A atriz Luana Piovani foi contratada pelo sindicato que representa os servidores do Banco Central para se posicionar contra a Proposta de Emenda à Constituição (PEC) 65/2023, que prevê autonomia financeira e administrativa à instituição. Segundo a Folha, ela recebeu R$ 300 mil para gravar um vídeo criticando o texto.
Na tarde de 9 de julho, foi realizado um encontro virtual entre a atriz e a direção do conselho regional do Sinal (Sindicato Nacional dos Funcionários do Banco Central) no Distrito Federal, que aprovou o pagamento do valor. Neste mesmo dia, véspera da votação da PEC, Piovani compartilhou uma postagem em seu perfil no Instagram criticando a emenda.
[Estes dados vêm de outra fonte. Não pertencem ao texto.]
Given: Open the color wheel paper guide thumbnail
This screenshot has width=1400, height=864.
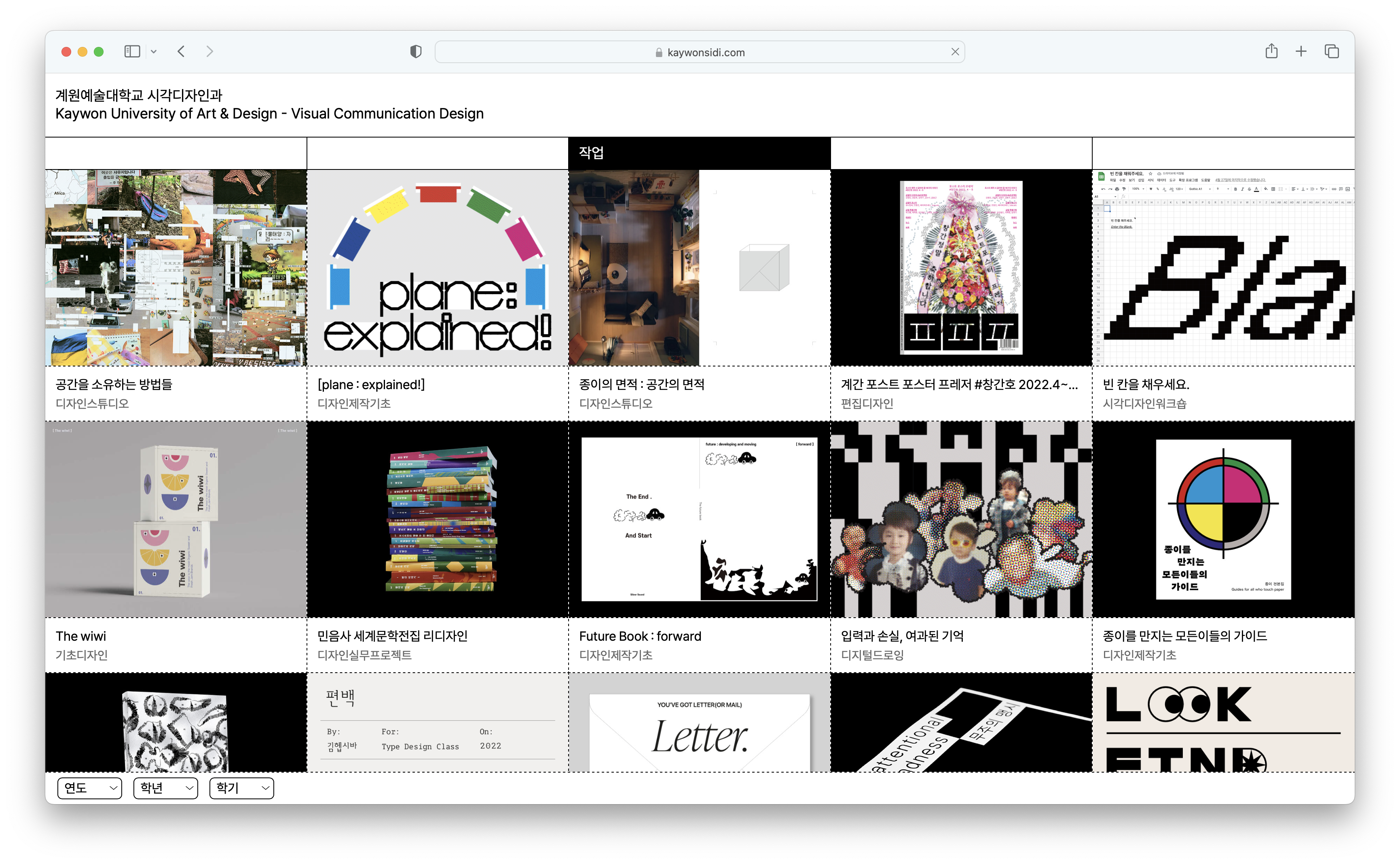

Na ocasião, a atriz utilizou a hashtag #publi, indicando o conteúdo pago, e também marcou os perfis do Sinal Nacional e da regional DF do sindicato. De acordo com a ata, a presidente do Sinal-DF Edna Velho, que também é diretora de relações externas da executiva nacional do sindicato, falou logo no início da reunião sobre a importância de uma “atuação mais incisiva” da entidade nas redes sociais para falar sobre “os riscos da PEC”.
“Nesse contexto, foi sugerida a contratação da atriz e influenciadora Luana Piovani para participar de campanha de comunicação voltada à crítica da PEC, considerando sua atuação pública em manifestações relacionadas a temas de interesse social e a propostas consideradas prejudiciais à população”, diz o texto acessado pela Folha.
“A proposta da contratação foi colocada em votação com valor de até R$ 300.000,00 (trezentos mil reais) pela campanha em questão”, acrescenta o documento, que também registrou que a aprovação da contratação da influenciadora e do limite financeiro receberam cinco votos favoráveis e uma abstenção.